The third – and perhaps the most fundamental – point made against progressive movements taking up animal rights is that it risks taking precious mental and material resources away from protecting human rights.

This worry is articulated throughout the world. The argument here is that only the wealthy can afford to pay attention to animal rights while the poor are fighting for their own existence.

Certainly, the animal rights movement in the West has a white upper-class bias but there is no reason for it to be so. Concern for non-human beings runs across the class and caste spectrum. In fact, the poor are more likely to share their already restricted resources with non-human creatures. It is just that their concern for animals does not get air time in the way a rich person’s dietary choice does.

Let us also recognise that concern for the environment is increasing amongst the young, and with animal agriculture amongst the biggest emitters of CO2, there is a growing recognition that our dietary choices will affect the survival of our species.

These are a representative sample – though by no means a comprehensive list – of reactions to a demand for animal rights.

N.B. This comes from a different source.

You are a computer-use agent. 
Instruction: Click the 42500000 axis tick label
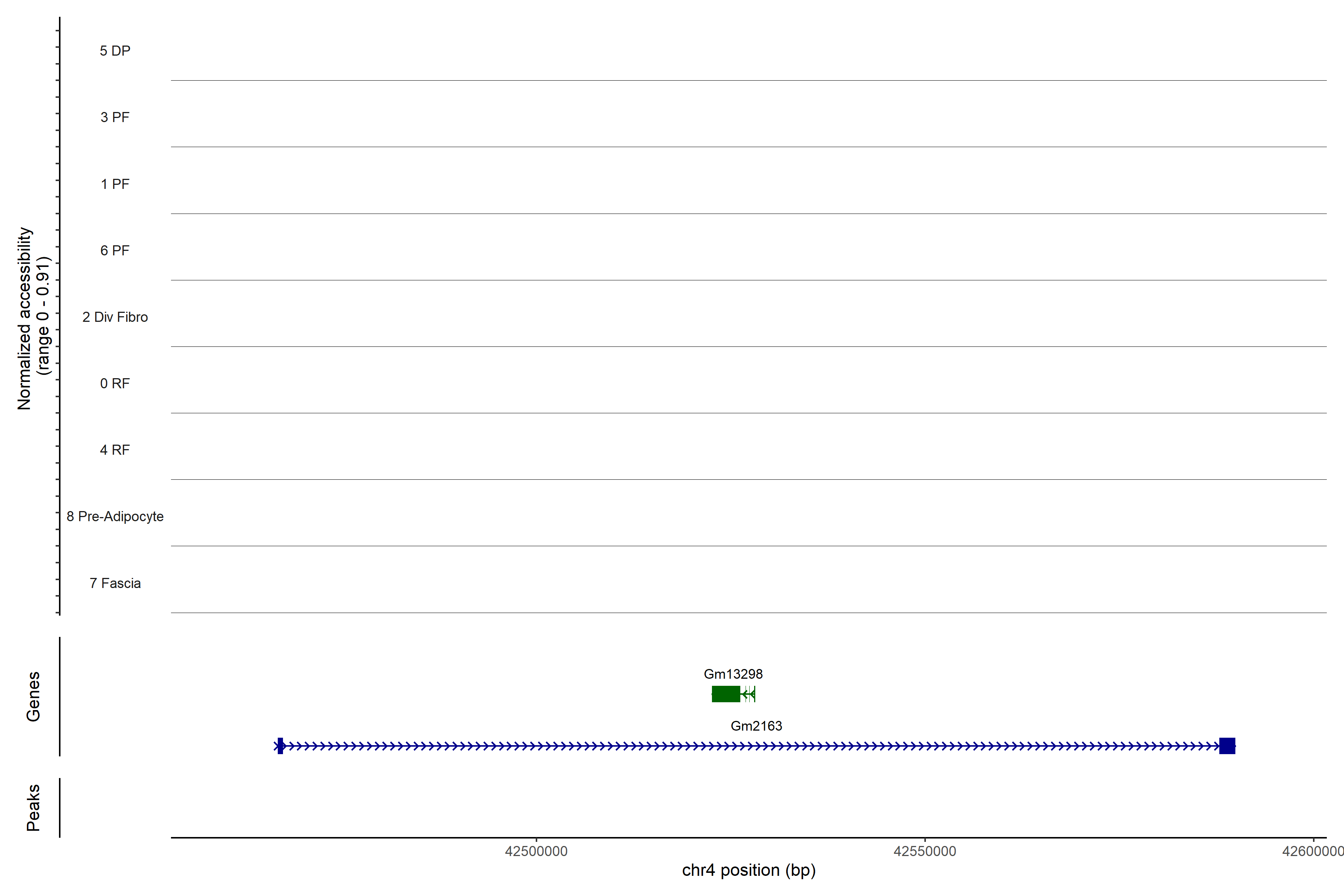(536, 852)
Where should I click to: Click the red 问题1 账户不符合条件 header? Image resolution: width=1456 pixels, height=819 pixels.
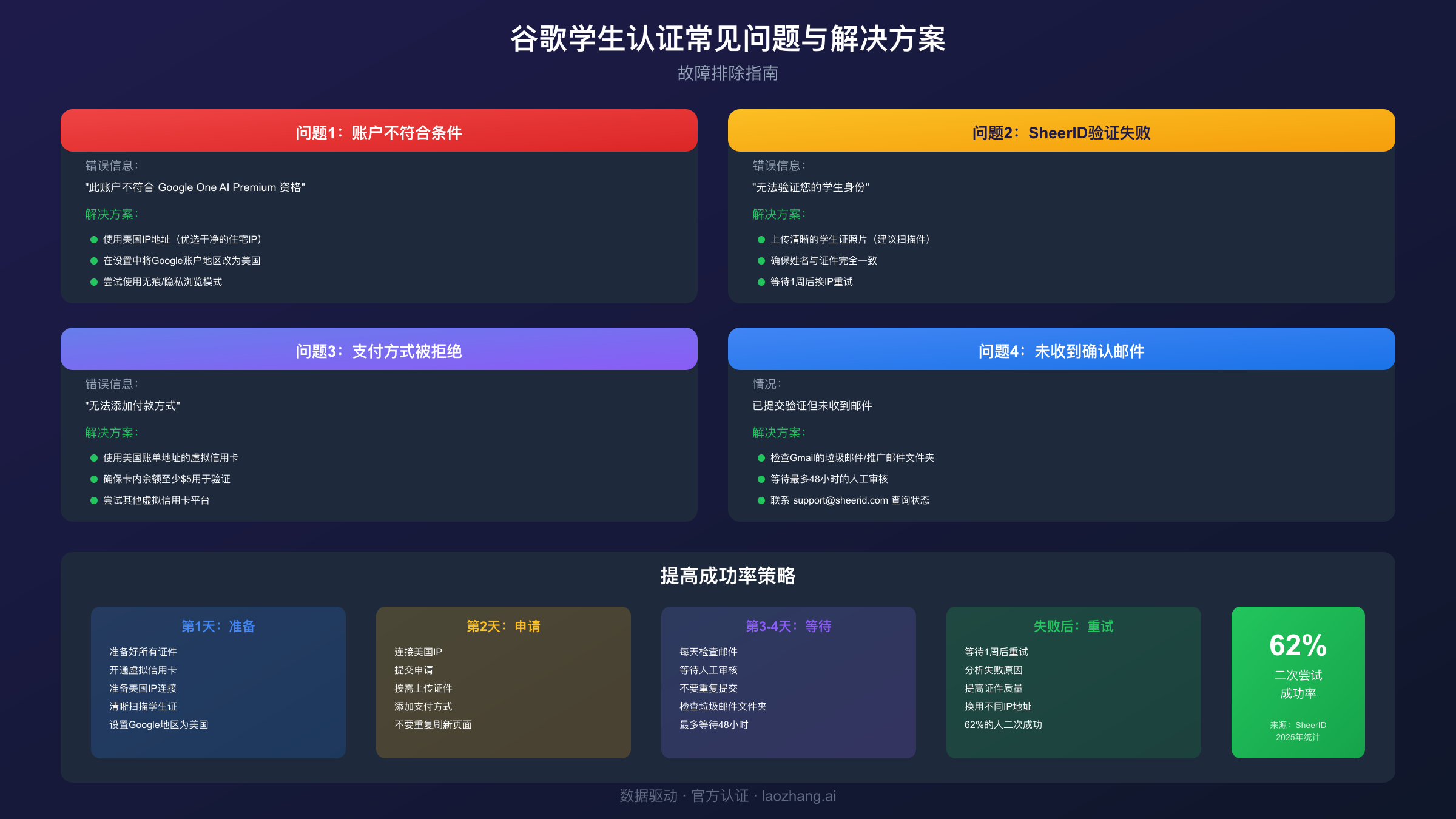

Our quick responses are not meant to go beyond the surface.

The case for animal rights

We now turn to a more substantial defence of why the Indian Left must embrace the well-being of non-human creatures, that concern for animals is not only a natural expansion of our circle of justice, but also a strategically important direction for the progressive movement.

Animals are sentient beings just like humans. The scientific evidence on this has never been more prolific and conclusive. The progressive struggles have been about equality – across lines of caste, gender, sexuality, religion, place of origin – but confined to humans alone.

The idea of social justice today combines the battle for personal freedoms with economic justice, and extends the idea of equality to income and livelihood, against the excess of capitalism. But these battles are restricted by what the Canadian political philosopher Will Kymlicka calls “human supremacism”.

The challenge for the progressive movements now is to extend the doctrine of equality beyond humans.

The American philosopher Martha Nussbaum defines animal rights as the final frontier of rights among disability and immigration – but we don’t need to use finite terms. Animal rights can be the new frontier of rights, where we see humans also as the animals that we are, and redefine a new politics that speaks for all sentient beings.